Job >>
Can you copy every line of the material below word for word, leaving the pictures out?

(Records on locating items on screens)
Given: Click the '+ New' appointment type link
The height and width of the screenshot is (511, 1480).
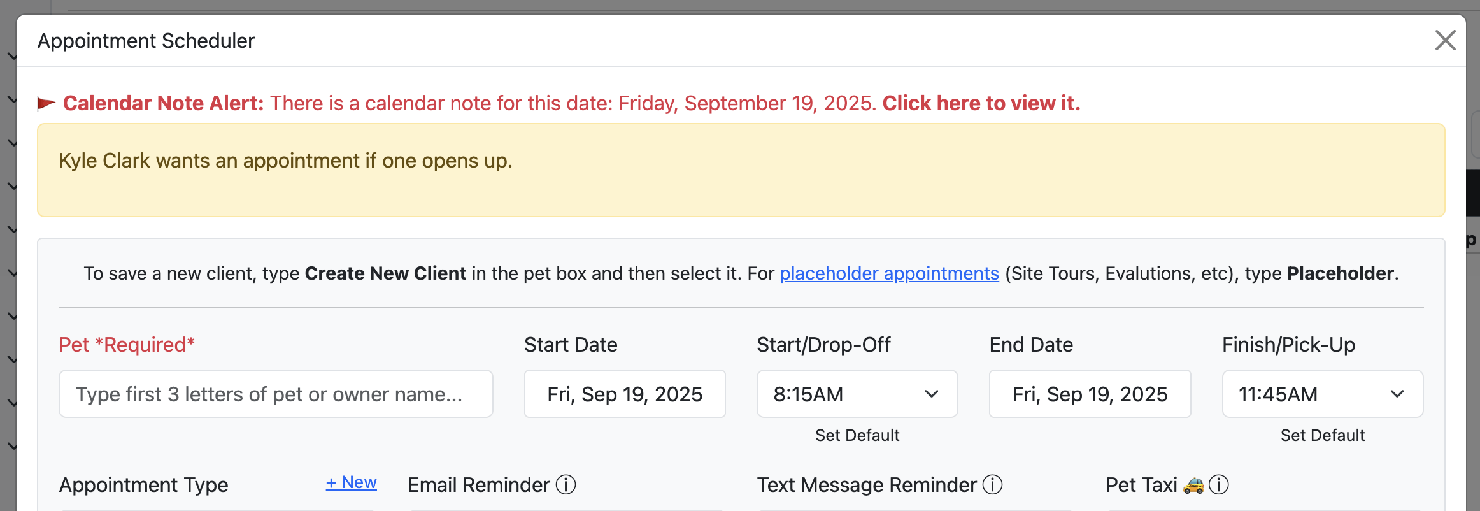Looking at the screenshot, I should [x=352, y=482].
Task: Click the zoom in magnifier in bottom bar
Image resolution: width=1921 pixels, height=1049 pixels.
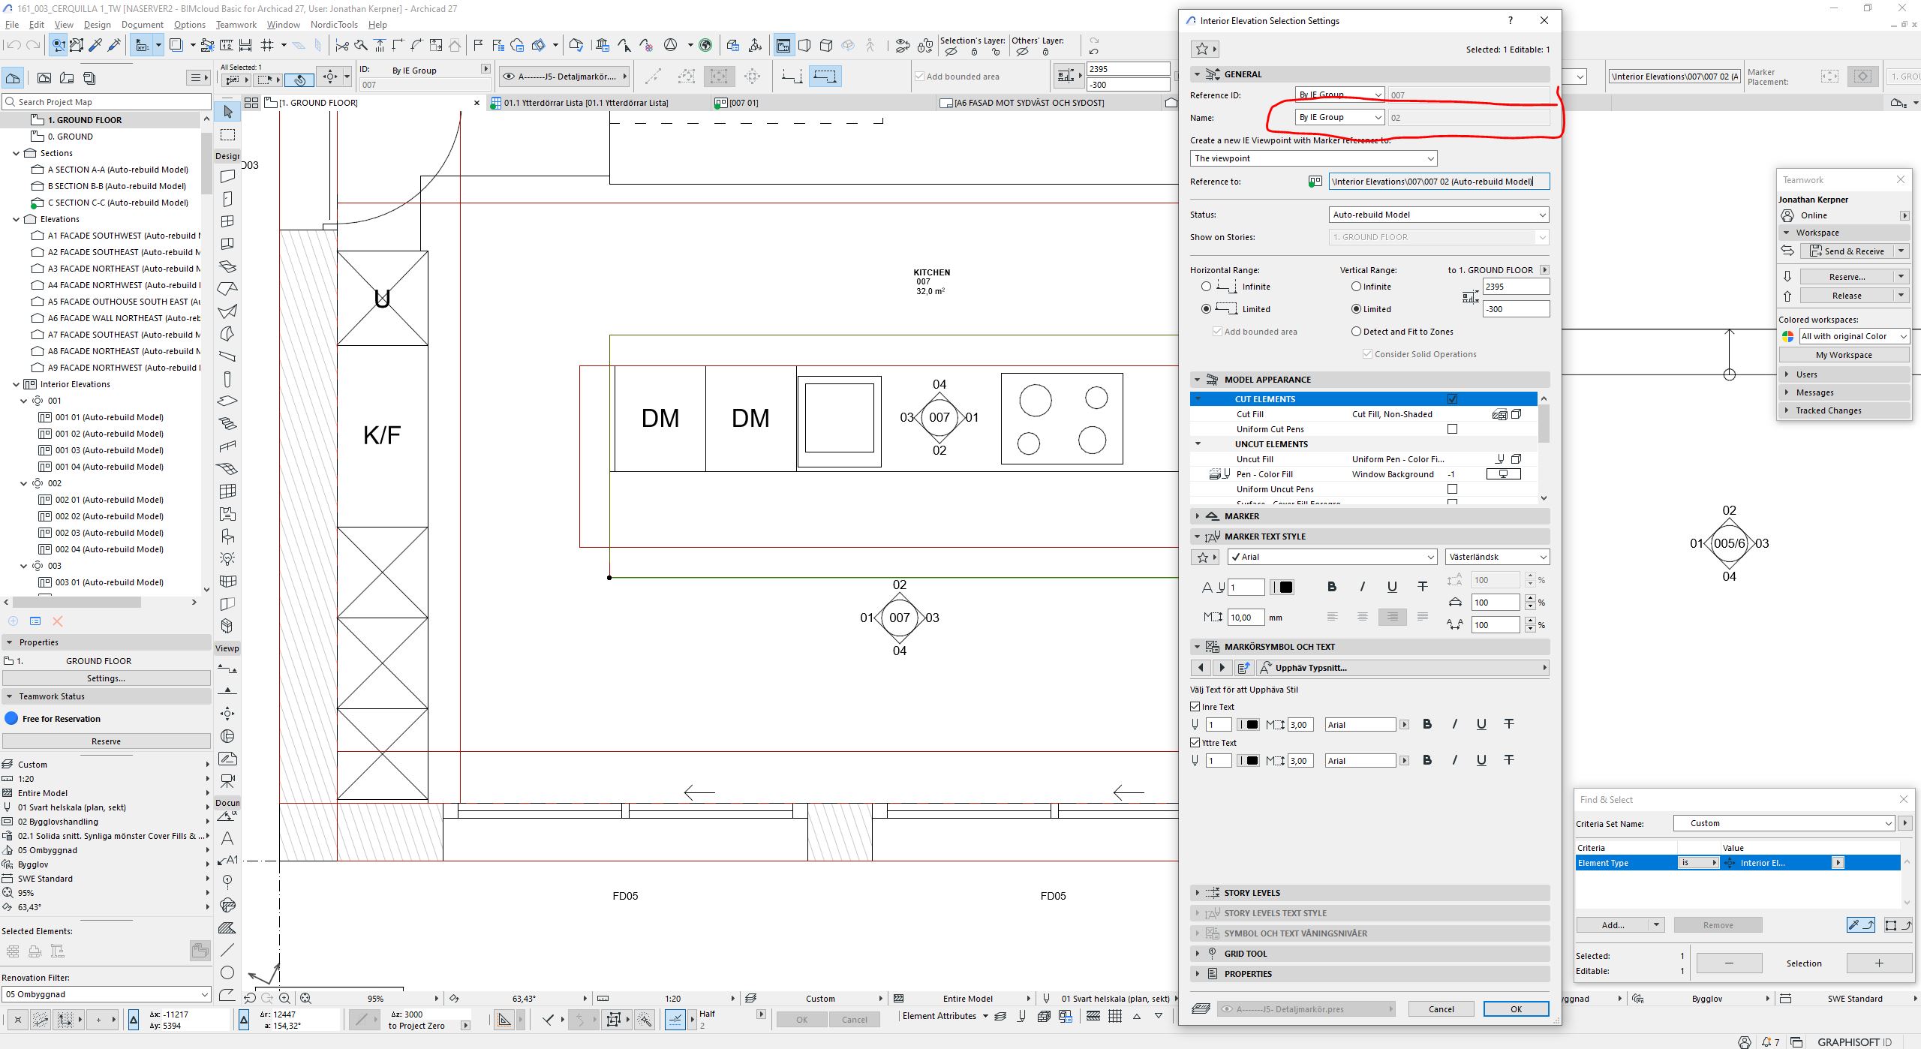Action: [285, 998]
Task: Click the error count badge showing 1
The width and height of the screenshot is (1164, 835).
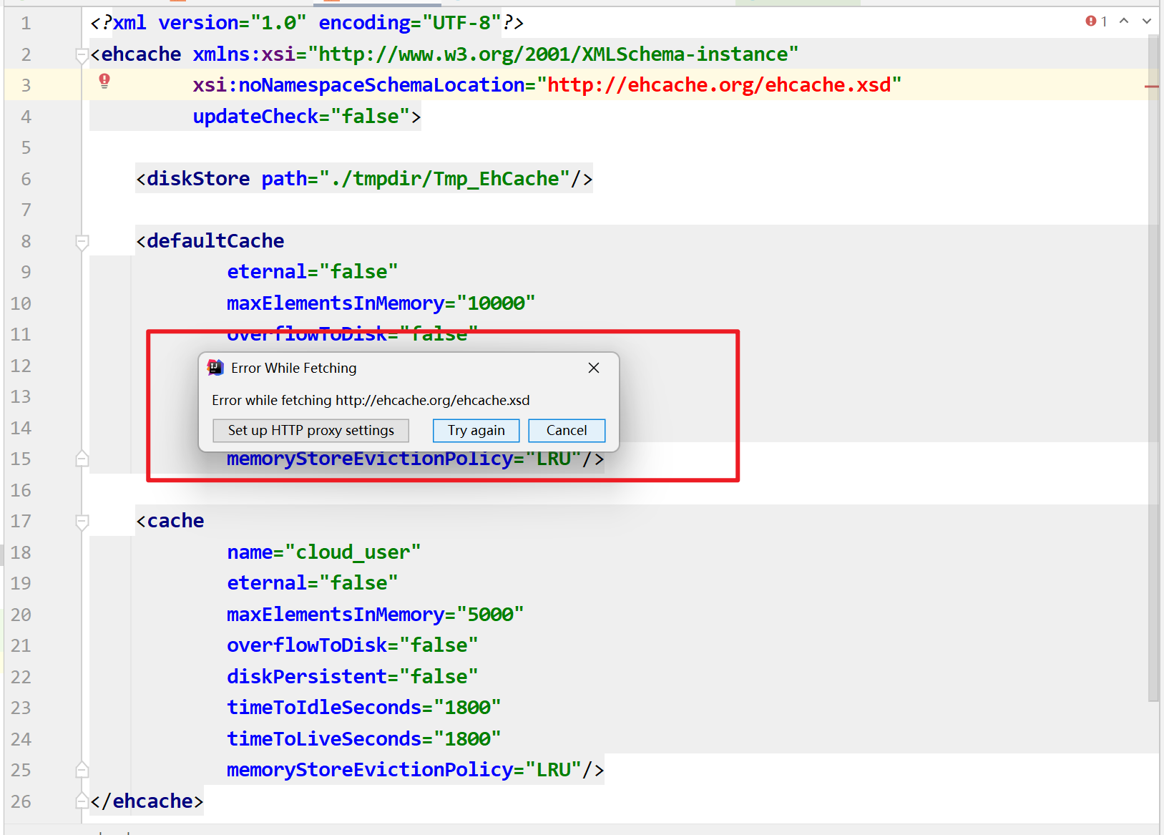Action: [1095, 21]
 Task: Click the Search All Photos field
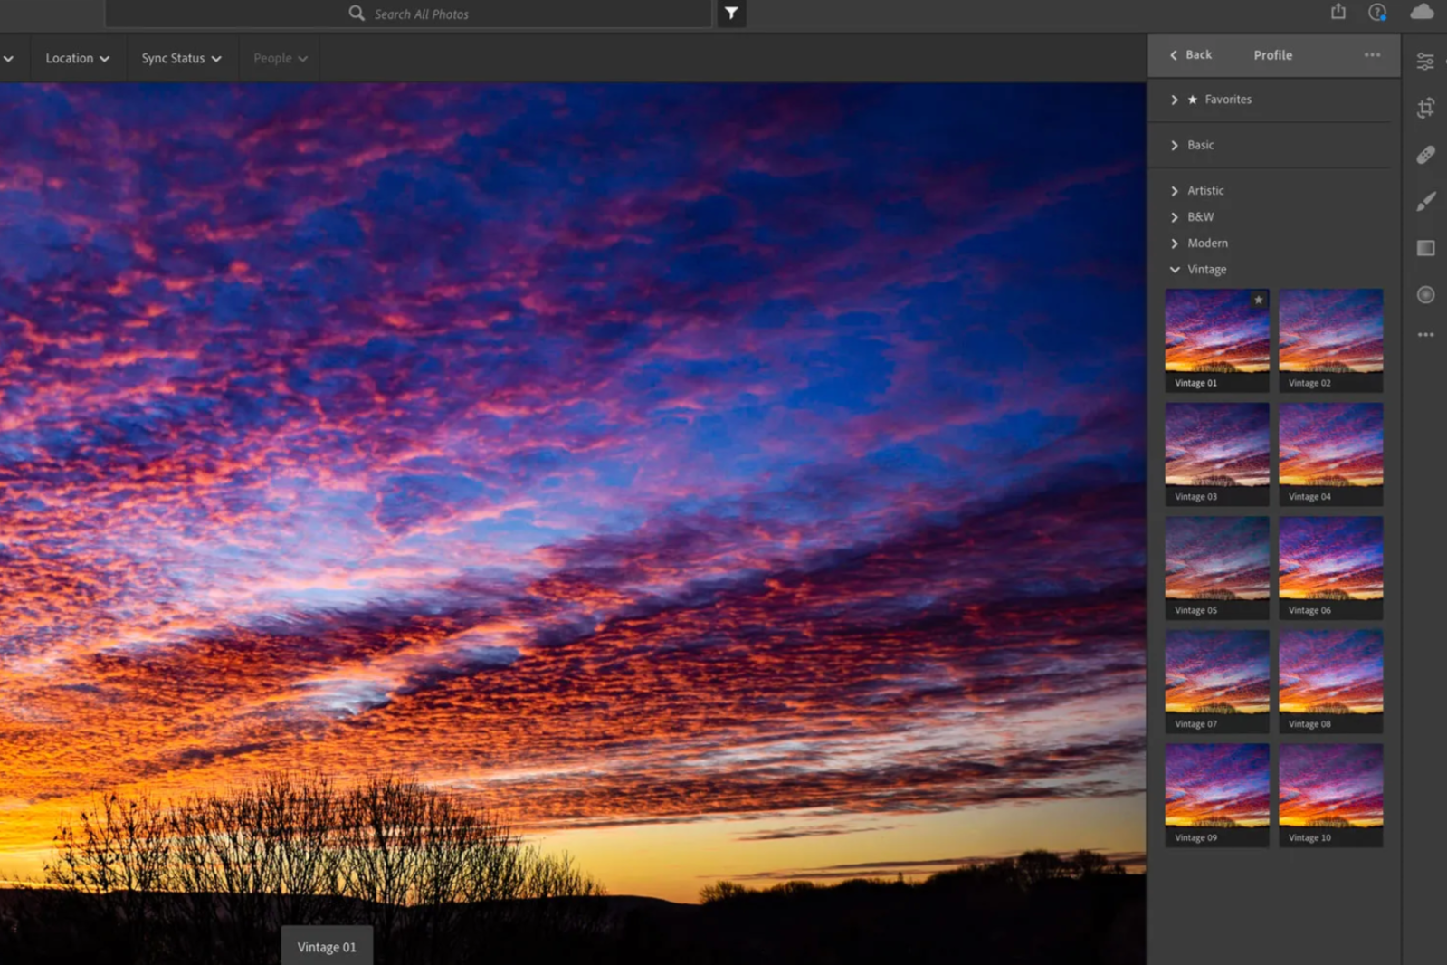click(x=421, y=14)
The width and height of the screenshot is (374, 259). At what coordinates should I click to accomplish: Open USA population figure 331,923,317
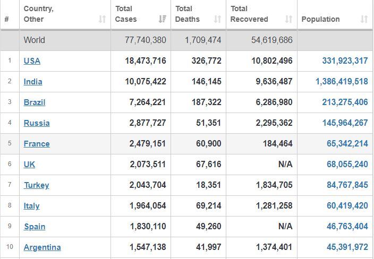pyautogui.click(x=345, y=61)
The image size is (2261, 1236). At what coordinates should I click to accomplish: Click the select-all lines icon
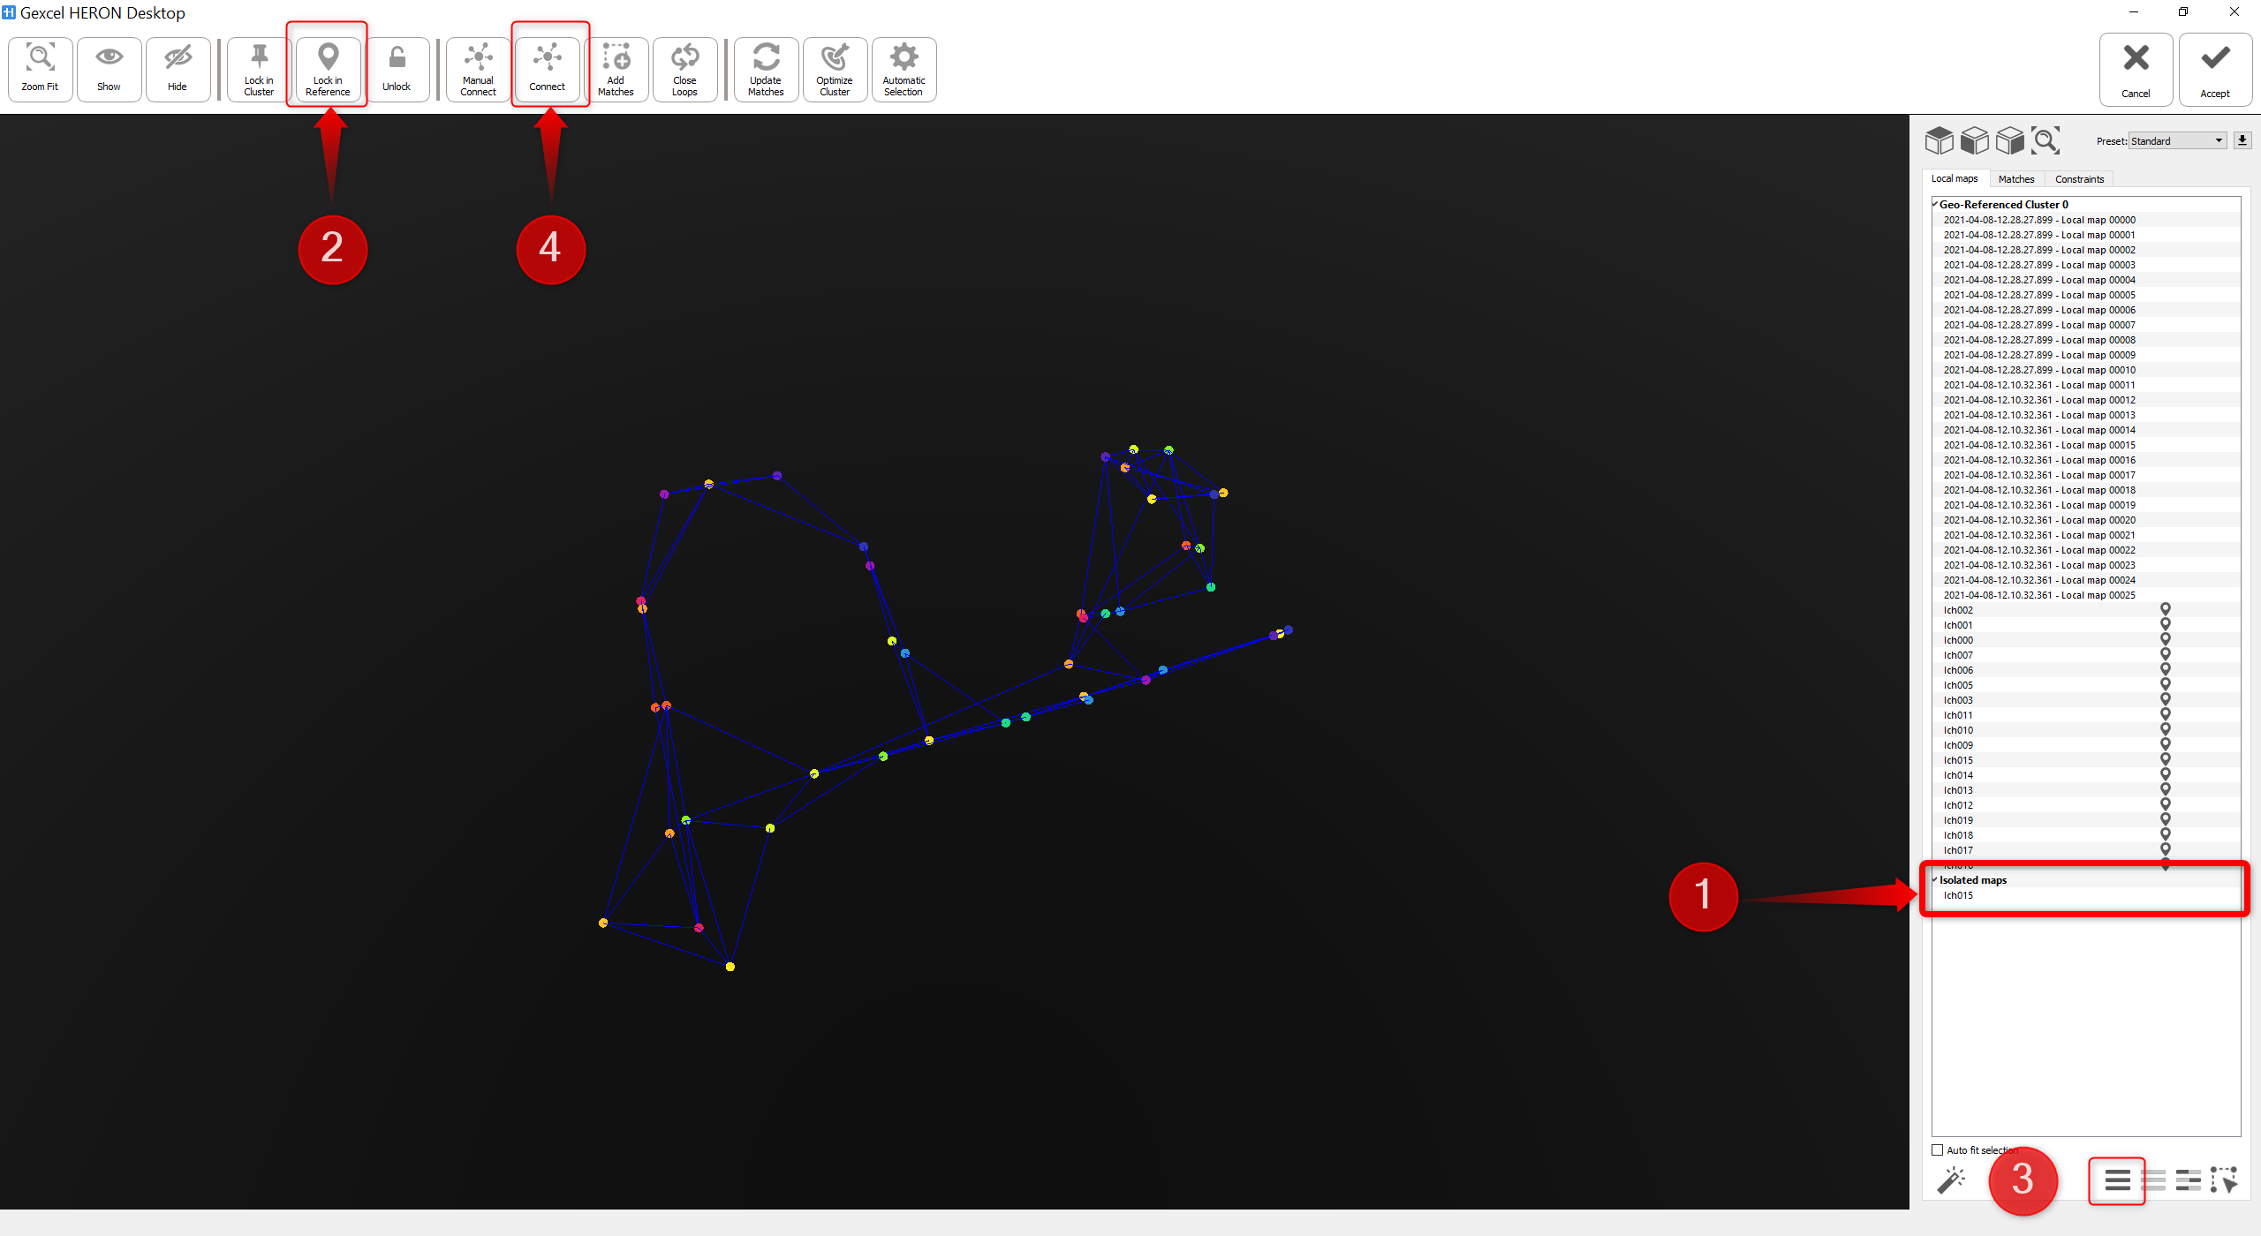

Exercise result >>
Given: Click the '+ New' appointment type link
The height and width of the screenshot is (511, 1480).
Looking at the screenshot, I should [x=352, y=482].
Task: Click the zoom in magnifier in bottom bar
Image resolution: width=1921 pixels, height=1049 pixels.
Action: [285, 998]
Task: Click the error count badge showing 1
The width and height of the screenshot is (1164, 835).
Action: [1095, 21]
 Task: Click the Search All Photos field
click(x=421, y=14)
The width and height of the screenshot is (374, 259). At what coordinates should I click to accomplish: Open USA population figure 331,923,317
pyautogui.click(x=345, y=61)
The image size is (2261, 1236). At what coordinates should I click to accomplish: Click the select-all lines icon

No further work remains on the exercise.